WORK ORDER |
In the records below, some lines contain the word "valutazione". Copy each of them.

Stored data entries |
Content starts

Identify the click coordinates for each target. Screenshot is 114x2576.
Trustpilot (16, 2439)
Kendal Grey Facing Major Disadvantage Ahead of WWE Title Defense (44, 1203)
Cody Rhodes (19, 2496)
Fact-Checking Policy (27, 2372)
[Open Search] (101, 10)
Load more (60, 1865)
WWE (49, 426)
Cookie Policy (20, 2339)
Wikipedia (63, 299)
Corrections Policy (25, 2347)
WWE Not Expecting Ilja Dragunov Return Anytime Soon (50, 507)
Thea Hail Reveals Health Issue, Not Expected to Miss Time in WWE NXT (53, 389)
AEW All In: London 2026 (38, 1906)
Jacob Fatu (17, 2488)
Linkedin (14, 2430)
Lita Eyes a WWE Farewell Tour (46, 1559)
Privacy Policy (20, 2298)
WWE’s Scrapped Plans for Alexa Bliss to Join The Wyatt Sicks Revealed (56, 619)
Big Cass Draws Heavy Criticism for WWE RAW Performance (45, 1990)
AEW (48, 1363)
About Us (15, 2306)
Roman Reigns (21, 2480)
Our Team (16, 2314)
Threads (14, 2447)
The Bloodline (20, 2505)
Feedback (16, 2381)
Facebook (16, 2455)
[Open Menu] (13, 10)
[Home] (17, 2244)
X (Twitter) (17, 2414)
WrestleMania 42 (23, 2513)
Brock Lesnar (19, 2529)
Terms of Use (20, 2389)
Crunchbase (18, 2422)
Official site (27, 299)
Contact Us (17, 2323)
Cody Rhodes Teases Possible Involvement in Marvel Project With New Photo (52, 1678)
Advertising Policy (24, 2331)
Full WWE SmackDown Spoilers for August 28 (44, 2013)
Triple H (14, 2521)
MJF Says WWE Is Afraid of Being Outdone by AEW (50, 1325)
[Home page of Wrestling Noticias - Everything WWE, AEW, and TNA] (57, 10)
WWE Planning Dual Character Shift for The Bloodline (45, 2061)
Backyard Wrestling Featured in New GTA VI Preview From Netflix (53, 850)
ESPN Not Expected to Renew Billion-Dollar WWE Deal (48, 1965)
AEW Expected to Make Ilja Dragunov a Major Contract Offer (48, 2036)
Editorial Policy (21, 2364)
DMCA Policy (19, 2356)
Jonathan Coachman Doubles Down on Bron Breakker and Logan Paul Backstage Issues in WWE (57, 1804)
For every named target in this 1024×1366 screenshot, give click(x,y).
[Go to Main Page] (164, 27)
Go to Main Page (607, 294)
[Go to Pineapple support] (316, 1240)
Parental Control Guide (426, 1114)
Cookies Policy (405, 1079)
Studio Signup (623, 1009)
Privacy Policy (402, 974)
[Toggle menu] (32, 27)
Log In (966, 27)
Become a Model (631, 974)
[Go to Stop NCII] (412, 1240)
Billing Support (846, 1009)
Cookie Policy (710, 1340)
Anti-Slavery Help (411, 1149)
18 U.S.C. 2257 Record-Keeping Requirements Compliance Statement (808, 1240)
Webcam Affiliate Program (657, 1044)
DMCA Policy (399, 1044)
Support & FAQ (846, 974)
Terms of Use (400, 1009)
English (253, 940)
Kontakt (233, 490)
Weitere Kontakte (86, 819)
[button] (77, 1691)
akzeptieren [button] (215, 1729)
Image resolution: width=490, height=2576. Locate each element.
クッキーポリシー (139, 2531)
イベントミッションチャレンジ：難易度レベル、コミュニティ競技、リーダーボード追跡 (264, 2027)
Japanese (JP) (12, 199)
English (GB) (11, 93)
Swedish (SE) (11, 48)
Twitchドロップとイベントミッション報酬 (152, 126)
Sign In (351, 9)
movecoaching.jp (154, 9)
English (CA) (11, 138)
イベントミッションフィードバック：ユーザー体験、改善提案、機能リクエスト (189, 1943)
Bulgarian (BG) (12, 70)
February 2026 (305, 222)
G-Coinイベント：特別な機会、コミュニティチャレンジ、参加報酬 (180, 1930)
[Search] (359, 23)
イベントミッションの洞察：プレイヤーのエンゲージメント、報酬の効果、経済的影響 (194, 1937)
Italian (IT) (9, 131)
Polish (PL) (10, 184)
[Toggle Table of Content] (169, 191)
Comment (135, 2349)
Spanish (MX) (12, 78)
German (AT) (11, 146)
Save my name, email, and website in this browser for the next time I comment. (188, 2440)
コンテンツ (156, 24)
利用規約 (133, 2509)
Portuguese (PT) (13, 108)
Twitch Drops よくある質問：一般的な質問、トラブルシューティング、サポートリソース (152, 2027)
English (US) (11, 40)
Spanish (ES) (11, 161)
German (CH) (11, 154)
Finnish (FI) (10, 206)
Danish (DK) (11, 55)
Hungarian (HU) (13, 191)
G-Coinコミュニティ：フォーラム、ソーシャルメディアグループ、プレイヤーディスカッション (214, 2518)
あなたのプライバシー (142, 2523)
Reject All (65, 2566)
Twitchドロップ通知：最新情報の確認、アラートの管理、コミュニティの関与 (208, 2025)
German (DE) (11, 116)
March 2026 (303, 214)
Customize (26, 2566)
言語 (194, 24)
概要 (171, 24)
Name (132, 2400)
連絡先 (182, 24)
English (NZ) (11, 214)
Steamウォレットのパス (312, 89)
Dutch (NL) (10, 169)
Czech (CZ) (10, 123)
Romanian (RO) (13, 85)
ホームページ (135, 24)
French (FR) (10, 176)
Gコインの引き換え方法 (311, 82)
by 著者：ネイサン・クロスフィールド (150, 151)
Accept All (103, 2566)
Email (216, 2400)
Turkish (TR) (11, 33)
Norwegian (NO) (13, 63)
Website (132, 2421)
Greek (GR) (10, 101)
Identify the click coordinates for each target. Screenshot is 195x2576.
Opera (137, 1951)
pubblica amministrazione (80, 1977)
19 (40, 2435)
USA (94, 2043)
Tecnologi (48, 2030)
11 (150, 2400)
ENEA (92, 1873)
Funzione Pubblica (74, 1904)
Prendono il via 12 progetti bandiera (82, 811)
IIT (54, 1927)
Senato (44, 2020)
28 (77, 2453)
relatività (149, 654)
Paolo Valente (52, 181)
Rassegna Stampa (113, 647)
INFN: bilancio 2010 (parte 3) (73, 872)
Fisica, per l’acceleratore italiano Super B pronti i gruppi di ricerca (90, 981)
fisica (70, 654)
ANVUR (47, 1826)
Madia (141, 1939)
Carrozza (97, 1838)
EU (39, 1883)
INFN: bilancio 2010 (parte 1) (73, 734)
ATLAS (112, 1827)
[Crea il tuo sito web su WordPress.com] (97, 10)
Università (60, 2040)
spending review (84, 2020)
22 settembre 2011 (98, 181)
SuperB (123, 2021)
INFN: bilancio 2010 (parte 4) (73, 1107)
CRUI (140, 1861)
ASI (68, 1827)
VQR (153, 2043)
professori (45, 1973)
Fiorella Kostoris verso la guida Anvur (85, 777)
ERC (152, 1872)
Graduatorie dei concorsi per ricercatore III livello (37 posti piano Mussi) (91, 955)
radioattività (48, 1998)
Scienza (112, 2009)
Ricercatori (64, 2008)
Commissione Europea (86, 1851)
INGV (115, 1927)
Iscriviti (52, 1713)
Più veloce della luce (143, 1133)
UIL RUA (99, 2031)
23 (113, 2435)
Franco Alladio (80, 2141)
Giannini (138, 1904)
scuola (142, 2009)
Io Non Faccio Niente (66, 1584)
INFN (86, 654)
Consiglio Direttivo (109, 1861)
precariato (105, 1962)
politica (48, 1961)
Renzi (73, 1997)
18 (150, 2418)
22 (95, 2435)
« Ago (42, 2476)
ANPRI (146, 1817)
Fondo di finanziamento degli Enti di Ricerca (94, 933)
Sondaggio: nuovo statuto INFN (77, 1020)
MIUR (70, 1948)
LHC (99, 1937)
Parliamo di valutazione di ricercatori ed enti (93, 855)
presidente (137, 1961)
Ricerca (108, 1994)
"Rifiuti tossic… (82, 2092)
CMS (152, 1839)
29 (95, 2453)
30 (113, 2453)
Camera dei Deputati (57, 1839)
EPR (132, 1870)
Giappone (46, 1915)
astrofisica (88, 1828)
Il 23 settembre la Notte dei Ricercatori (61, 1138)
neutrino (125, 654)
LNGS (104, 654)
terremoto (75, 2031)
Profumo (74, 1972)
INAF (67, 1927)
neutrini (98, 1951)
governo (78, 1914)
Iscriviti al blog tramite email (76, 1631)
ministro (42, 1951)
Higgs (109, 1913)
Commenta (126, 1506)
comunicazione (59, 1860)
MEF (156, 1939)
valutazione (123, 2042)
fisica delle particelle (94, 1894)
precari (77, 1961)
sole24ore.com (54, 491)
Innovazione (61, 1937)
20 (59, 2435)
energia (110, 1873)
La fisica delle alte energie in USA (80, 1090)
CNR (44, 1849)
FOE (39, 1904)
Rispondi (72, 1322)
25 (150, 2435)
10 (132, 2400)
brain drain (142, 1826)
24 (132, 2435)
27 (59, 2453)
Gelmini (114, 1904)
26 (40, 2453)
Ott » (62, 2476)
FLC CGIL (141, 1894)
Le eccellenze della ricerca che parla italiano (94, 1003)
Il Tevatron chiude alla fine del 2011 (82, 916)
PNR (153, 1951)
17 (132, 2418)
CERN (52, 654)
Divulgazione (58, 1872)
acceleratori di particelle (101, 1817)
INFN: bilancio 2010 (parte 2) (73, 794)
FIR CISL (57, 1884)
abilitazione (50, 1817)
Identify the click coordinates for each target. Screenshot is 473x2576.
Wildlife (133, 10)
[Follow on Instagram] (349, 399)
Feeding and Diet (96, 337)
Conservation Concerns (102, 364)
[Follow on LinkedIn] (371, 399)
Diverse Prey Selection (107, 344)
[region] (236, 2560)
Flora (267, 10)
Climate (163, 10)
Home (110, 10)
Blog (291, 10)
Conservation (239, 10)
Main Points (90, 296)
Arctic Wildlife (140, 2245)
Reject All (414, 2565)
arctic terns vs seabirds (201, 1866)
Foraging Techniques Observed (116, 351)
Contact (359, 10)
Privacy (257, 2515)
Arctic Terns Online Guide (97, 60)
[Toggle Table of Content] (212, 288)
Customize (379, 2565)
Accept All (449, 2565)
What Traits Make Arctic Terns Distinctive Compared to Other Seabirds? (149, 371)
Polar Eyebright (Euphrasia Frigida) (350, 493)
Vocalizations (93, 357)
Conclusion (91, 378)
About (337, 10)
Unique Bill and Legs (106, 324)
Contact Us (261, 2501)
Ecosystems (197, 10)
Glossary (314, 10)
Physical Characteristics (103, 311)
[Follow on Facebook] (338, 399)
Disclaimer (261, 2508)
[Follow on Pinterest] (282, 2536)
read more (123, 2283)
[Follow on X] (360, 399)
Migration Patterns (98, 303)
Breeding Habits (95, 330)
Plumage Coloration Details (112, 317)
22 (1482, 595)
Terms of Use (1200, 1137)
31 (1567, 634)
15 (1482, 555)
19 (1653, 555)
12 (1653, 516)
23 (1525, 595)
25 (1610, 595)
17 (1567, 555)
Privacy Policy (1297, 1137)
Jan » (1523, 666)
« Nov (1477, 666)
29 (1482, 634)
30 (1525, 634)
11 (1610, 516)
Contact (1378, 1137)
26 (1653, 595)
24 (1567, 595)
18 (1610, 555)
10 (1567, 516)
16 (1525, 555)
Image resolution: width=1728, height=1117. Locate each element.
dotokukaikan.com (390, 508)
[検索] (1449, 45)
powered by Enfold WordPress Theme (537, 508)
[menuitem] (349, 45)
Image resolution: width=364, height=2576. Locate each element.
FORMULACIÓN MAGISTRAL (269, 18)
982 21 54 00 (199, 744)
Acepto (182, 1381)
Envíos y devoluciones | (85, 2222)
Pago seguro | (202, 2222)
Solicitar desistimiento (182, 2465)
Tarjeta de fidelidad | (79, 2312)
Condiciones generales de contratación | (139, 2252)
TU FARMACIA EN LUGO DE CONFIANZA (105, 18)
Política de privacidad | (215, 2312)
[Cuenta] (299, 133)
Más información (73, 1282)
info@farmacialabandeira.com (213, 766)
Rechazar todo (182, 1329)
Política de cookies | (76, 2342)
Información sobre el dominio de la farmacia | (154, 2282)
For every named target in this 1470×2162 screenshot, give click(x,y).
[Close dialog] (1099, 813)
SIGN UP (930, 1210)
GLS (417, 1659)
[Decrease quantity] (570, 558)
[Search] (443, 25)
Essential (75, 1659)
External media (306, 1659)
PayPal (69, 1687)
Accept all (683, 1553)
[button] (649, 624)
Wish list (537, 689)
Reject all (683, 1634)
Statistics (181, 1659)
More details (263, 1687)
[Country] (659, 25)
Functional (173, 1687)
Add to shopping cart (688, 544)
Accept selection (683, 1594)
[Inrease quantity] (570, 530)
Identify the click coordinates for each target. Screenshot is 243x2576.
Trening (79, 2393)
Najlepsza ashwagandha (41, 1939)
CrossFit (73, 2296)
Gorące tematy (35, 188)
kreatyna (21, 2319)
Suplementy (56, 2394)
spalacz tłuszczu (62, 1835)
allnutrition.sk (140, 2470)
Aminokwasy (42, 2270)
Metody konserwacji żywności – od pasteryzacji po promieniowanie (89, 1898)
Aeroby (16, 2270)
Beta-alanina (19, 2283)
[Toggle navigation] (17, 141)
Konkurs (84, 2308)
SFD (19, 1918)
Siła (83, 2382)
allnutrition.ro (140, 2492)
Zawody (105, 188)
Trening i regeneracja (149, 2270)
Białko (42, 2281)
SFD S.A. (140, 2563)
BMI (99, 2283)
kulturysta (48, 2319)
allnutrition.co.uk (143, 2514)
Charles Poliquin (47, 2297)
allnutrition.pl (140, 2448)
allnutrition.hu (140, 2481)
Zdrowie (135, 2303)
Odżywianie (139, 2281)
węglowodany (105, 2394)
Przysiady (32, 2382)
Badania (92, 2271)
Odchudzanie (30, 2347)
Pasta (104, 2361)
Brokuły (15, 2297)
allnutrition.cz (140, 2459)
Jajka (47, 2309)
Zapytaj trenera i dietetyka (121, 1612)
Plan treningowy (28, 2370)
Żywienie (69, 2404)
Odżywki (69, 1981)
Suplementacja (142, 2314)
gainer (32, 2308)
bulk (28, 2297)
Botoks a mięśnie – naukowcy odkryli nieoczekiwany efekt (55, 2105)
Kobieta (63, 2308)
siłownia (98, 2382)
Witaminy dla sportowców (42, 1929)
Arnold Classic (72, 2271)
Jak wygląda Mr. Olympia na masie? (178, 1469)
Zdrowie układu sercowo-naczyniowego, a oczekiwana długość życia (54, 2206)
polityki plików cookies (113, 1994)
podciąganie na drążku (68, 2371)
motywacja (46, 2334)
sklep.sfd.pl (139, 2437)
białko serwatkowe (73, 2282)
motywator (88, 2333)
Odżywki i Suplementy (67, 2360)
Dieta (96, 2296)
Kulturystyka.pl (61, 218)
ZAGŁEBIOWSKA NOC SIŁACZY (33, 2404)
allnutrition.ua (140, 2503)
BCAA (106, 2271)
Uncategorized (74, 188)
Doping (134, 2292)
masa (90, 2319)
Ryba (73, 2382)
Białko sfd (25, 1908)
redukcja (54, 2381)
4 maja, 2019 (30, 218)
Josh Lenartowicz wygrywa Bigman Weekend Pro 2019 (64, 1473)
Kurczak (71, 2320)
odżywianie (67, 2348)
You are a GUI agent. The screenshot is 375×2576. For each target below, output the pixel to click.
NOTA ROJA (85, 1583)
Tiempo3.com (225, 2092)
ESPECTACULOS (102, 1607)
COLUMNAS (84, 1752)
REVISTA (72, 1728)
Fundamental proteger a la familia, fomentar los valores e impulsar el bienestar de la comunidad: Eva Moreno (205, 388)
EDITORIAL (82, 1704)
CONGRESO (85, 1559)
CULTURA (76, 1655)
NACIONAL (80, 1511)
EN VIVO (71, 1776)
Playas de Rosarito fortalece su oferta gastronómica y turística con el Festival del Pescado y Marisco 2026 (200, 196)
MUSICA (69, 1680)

Content ends

ANSWER BELOW |
Parliamo di valutazione di ricercatori ed enti (93, 855)
valutazione (123, 2042)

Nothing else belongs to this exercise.